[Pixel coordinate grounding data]
[Start of Attachment]
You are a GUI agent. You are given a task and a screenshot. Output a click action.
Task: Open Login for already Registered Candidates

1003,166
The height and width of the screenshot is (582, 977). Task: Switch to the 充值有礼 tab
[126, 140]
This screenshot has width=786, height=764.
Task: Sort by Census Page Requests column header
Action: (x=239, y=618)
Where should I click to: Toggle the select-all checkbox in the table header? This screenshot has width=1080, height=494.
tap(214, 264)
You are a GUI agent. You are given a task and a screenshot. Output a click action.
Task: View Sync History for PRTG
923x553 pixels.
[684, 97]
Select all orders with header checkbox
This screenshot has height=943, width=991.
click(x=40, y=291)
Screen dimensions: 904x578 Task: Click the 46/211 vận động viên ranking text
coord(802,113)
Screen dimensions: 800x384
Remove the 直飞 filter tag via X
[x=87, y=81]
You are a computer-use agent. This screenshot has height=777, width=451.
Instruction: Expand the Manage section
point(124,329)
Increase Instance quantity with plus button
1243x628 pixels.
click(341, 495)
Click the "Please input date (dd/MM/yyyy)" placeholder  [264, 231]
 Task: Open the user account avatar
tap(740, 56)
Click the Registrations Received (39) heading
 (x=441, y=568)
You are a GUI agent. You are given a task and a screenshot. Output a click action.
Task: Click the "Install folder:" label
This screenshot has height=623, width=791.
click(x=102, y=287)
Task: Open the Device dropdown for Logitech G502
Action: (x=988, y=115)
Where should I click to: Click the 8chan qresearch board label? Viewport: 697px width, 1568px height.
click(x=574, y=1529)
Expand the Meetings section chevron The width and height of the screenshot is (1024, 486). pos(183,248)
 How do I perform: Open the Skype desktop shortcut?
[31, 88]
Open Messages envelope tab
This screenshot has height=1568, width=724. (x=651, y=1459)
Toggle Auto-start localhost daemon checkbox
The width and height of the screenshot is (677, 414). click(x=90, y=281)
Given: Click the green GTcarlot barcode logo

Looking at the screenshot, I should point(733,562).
[End of Attachment]
### ABOUT THIS TASK
Restate word for word each line of the data from the one with "1243x628 pixels." to the last, keeping both ends.

### RESULT FOR THIS EXERCISE
1243x628 pixels.
click(341, 495)
Click the "Please input date (dd/MM/yyyy)" placeholder  [264, 231]
 Task: Open the user account avatar
tap(740, 56)
Click the Registrations Received (39) heading
 (x=441, y=568)
You are a GUI agent. You are given a task and a screenshot. Output a click action.
Task: Click the "Install folder:" label
This screenshot has height=623, width=791.
click(x=102, y=287)
Task: Open the Device dropdown for Logitech G502
Action: (x=988, y=115)
Where should I click to: Click the 8chan qresearch board label? Viewport: 697px width, 1568px height.
click(x=574, y=1529)
Expand the Meetings section chevron The width and height of the screenshot is (1024, 486). pos(183,248)
 How do I perform: Open the Skype desktop shortcut?
[31, 88]
Open Messages envelope tab
This screenshot has height=1568, width=724. (x=651, y=1459)
Toggle Auto-start localhost daemon checkbox
The width and height of the screenshot is (677, 414). click(x=90, y=281)
Given: Click the green GTcarlot barcode logo

Looking at the screenshot, I should point(733,562).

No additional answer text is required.